### Provided records
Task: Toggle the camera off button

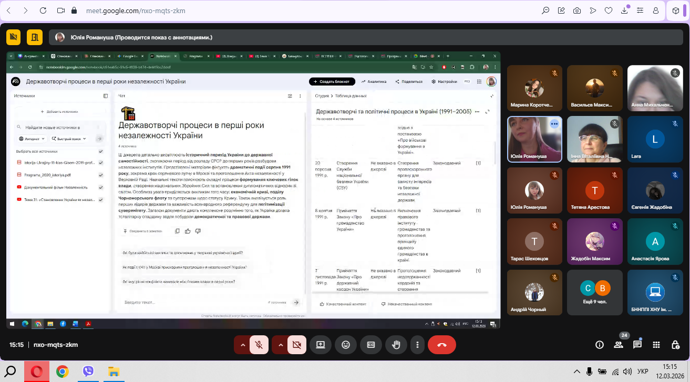Action: tap(297, 345)
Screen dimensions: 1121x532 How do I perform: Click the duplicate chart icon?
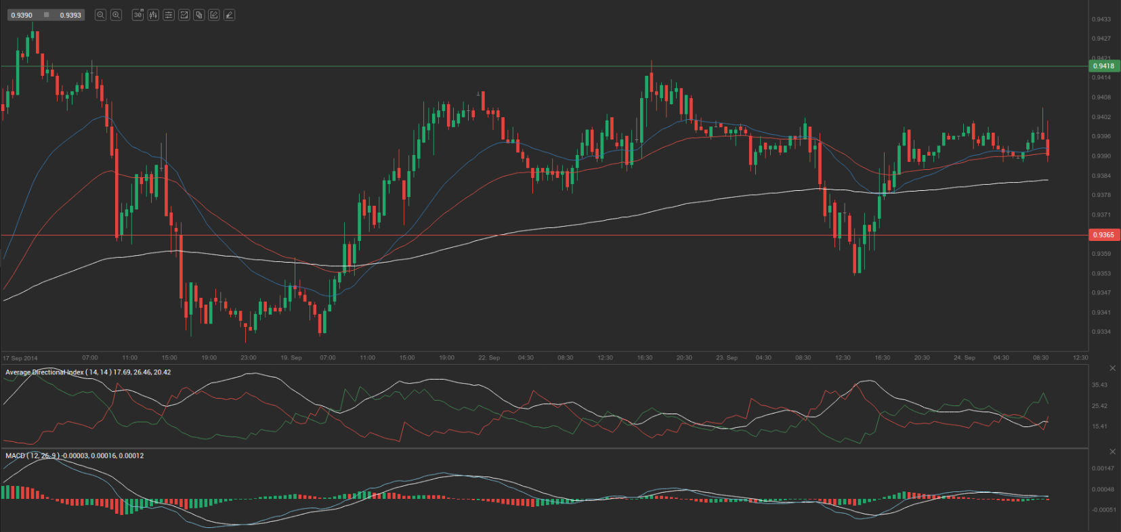click(199, 15)
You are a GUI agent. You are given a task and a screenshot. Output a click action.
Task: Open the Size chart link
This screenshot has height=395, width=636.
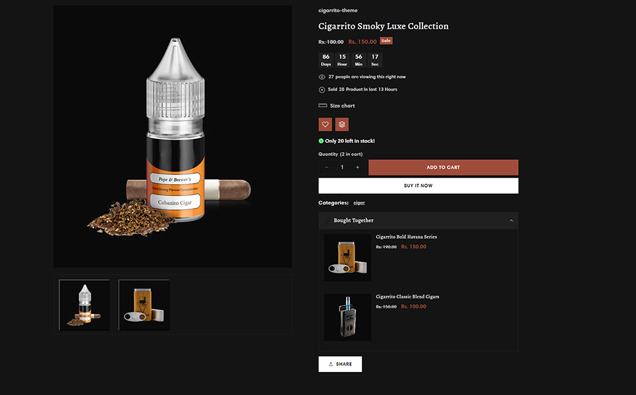point(342,106)
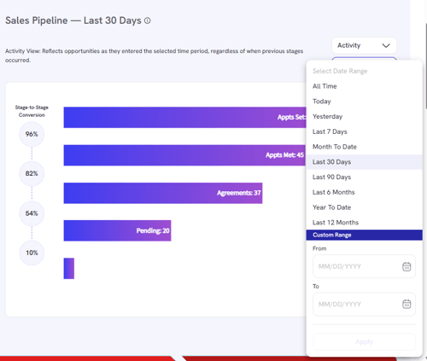The height and width of the screenshot is (361, 427).
Task: Choose highlighted Last 30 Days option
Action: tap(364, 162)
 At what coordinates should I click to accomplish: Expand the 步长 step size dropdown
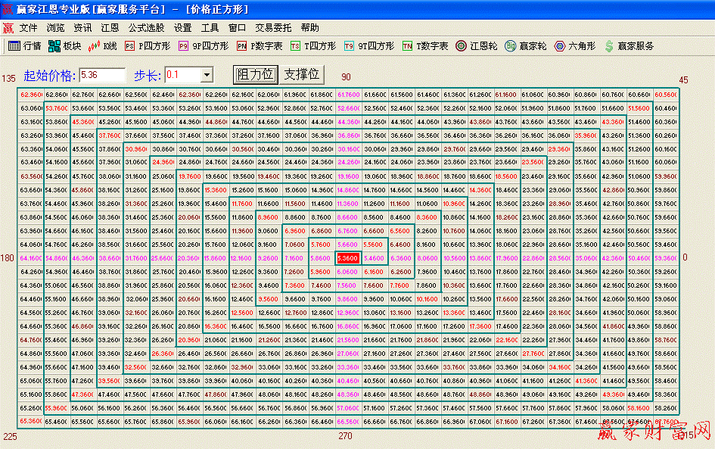(x=207, y=75)
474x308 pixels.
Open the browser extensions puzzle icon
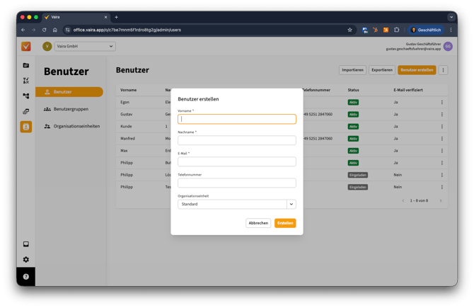pos(396,30)
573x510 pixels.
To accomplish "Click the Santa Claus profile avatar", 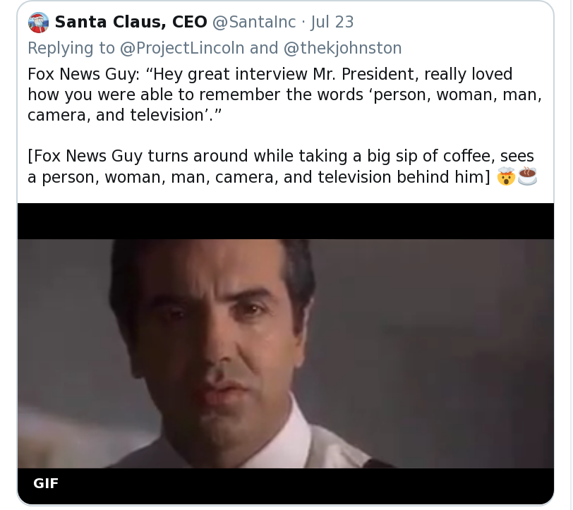I will coord(38,23).
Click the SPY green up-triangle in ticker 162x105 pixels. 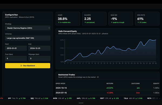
######
## Exercise directions
Set down word for word the lines from the first entry through the line with "474x308 pixels.", both included, omitting pictures.

## Response
Task: Toggle the camera off button

Action: tap(297, 345)
Screen dimensions: 1121x532 How do I perform: Click the duplicate chart icon?
click(199, 15)
You are a GUI agent. You are given a task and a screenshot. Output a click action.
Task: Open the Size chart link
This screenshot has height=395, width=636.
point(342,106)
The height and width of the screenshot is (361, 427).
Task: Choose highlighted Last 30 Days option
Action: tap(364, 162)
 At what coordinates should I click to accomplish: Expand the 步长 step size dropdown
(x=207, y=75)
474x308 pixels.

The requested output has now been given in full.